Il governo birmano, responsabile di pogrom contro la comunità rohingya fuggita in massa dallo Stato Rakhine, è accusato dalle Nazioni Unite di pulizia etnica; Israele, non più di alcune settimane fa, ha represso nel sangue l’anniversario della Nakba, sparando su manifestanti e presunti attivisti palestinesi disarmati — secondo Tel Aviv vicini ad Hamas e uccidendo più di 100 persone. Il timore è che questi fatti storici, in virtù dell’accordo, saranno sistematicamente epurati dai capitoli dedicati alle rispettive storie nei libri di testo adottati in Israele e in Myanmar.

Penny Green, professoressa di legge e globalizzazione presso la Queen Mary University di Londra, ha dichiarato a Middle East Eye: «È chiaro che Israele veda il Myanmar come un amico. Entrambi condividono la medesima visione esclusionista del mondo. Entrambi hanno portato avanti crimini di Stato di massa contro chi hanno identificato come “non-cittadini”. Entrambi applicano sistemi di apartheid, discriminazione strutturale e brutalità di Stato senza limiti.
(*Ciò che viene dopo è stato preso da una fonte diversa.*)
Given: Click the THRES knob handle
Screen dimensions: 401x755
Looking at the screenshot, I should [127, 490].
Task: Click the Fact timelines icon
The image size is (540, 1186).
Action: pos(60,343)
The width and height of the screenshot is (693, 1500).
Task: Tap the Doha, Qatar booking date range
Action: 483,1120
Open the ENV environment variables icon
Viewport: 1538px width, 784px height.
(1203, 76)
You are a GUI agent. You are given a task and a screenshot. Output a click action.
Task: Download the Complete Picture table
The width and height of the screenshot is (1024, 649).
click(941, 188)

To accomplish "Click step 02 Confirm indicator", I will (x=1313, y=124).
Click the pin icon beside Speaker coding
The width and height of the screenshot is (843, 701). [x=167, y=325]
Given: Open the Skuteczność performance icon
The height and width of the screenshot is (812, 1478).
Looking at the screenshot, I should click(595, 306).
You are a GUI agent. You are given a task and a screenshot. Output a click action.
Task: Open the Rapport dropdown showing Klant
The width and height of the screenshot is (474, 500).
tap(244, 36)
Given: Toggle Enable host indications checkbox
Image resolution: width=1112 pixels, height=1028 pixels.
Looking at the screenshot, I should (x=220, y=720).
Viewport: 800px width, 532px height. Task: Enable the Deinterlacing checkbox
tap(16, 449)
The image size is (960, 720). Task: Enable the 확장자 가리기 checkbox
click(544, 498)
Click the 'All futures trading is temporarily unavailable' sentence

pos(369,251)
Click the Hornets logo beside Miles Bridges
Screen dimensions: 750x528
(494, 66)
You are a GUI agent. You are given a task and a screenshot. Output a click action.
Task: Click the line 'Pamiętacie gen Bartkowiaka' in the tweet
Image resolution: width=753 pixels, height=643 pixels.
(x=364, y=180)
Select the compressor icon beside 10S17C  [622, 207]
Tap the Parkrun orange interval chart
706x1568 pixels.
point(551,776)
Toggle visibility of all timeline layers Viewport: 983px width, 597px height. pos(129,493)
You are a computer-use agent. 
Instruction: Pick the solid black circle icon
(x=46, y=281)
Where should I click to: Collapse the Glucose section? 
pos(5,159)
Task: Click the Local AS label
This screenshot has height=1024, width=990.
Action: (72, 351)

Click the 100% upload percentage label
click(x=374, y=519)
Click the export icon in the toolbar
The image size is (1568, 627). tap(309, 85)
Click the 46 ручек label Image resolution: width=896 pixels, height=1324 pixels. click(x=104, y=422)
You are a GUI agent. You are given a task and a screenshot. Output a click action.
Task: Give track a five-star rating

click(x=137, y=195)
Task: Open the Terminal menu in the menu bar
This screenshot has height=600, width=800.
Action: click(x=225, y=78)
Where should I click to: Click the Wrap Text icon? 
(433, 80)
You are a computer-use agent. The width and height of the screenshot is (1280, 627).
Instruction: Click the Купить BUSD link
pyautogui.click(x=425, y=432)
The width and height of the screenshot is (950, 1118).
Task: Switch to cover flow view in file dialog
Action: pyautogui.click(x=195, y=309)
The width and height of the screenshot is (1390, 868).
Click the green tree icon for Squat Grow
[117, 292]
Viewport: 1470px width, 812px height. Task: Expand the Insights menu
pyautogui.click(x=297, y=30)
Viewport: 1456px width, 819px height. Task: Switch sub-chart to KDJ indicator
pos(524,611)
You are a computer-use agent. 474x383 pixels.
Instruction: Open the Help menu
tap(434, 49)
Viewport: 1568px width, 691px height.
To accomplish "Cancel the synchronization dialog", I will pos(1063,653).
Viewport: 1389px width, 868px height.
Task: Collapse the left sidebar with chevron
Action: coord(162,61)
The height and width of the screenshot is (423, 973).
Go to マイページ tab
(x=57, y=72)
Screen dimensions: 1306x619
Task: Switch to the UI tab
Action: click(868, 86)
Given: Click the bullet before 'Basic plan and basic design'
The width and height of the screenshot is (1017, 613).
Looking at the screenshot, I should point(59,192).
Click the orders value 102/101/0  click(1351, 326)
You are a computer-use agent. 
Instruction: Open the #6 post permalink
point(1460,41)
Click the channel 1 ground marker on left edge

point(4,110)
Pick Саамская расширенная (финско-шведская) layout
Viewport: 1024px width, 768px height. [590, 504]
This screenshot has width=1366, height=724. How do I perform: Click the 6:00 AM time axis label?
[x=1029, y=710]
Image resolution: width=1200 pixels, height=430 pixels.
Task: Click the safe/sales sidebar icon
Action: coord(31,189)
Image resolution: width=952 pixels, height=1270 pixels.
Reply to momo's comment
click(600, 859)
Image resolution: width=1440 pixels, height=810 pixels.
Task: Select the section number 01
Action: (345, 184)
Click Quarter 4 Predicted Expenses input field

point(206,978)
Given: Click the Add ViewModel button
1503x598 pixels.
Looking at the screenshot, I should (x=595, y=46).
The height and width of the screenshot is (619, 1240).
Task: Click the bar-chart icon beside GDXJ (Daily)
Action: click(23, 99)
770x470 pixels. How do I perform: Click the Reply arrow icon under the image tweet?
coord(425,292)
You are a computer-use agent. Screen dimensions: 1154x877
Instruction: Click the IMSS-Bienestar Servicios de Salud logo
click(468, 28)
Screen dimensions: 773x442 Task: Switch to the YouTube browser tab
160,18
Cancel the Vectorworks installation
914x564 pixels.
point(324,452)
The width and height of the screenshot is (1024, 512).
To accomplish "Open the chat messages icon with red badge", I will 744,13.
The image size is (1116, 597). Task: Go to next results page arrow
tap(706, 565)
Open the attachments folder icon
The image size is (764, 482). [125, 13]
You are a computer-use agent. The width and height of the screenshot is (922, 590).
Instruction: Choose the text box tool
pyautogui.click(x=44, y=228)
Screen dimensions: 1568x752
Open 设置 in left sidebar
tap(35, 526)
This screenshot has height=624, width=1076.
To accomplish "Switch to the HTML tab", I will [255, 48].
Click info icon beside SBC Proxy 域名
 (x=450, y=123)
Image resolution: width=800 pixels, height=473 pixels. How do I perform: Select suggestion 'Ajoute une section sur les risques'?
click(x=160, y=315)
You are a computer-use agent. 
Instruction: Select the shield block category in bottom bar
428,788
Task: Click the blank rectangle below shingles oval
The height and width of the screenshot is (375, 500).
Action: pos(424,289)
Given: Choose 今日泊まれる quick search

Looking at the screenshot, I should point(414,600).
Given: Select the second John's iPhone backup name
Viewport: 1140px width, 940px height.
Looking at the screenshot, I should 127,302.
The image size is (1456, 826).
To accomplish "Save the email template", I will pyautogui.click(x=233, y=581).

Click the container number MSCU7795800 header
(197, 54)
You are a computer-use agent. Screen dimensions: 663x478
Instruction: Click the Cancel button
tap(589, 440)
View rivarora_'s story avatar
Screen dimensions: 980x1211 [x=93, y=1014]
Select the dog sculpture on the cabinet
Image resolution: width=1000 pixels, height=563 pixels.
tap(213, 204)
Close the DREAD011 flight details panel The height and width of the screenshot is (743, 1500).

È assolutamente prevedibile che ora inizieranno a portare avanti un programma condiviso di negazione dei crimini nei rispettivi ambiti d’istruzione».

La dichiarazione di vicinanza e amicizia tra Israele e Myanmar arriva a poco più di sei mesi da un’altra polemica che aveva coinvolto lo Stato mediorientale e i suoi rapporti con la giovanissima democrazia del sudestasiatico.
Lo scorso mese di ottobre, quando la tragedia del popolo rohingya e le responsabilità dell’esercito birmano nella mattanza già occupavano ampiamente l’agenda dell’informazione internazionale e degli organi transnazionali a tutela dei diritti umani, è riaffiorata sulla stampa una foto pubblicata dalla pagina Facebook della marina birmana in cui si dava il benvenuto a due motovedette armate di mitragliatrici di fabbricazione israeliana.

Attivisti per i diritti umani in Israele e nel resto del mondo hanno accusato lo Stato ebraico di aver continuato in segreto a vendere armamenti alla giunta militare sia prima che durante la repressione dei rohingya, approfittando dell’embargo di materiale bellico applicato dagli Stati Uniti e dall’Unione Europea verso il Myanmar.

Le motovedette, secondo quanto riportato da The Independent, si aggiungono alla vendita di almeno 100 mezzi corazzati, motovedette e armi leggere portata a termine dall’industria bellica israeliana in Myanmar. Nell’agosto del 2017, poco prima dell’inizio delle attività militaricontro i rohingya, una compagnia israeliana attiva nella sicurezza e nella difesa aveva postato delle foto in cui personale israeliano era immortalato mentre addestrava uomini dell’esercito birmano proprio nello Stato Rakhine.

Lo scorso mese di novembre, citando stralci di un rapporto riservato, il magazine francese Intelligence Online informava che, dopo aver negato ufficialmente di aver venduto armi o armamenti al Myanmar, «il ministero della difesa israeliana ha discretamente ma significativamente deciso di bloccare le licenze di esportazione di materiale bellico verso il Myanmar».

L’avvocato Eitay Mack, da anni impegnato in battaglie legali contro le aziende che vendono armi a regimi che violano i diritti umani, commentando lo scoop di Intelligence Online sul Times of Israel, ha ricordato come già in passato Israele avesse sospeso la vendita di «armamenti specifici», senza però «tagliare fuori completamente chi viola i diritti umani dal proprio mercato bellico». «Questa sarebbe la prima volta — ha chiosato Mack — e voglio dire che spero sia vero».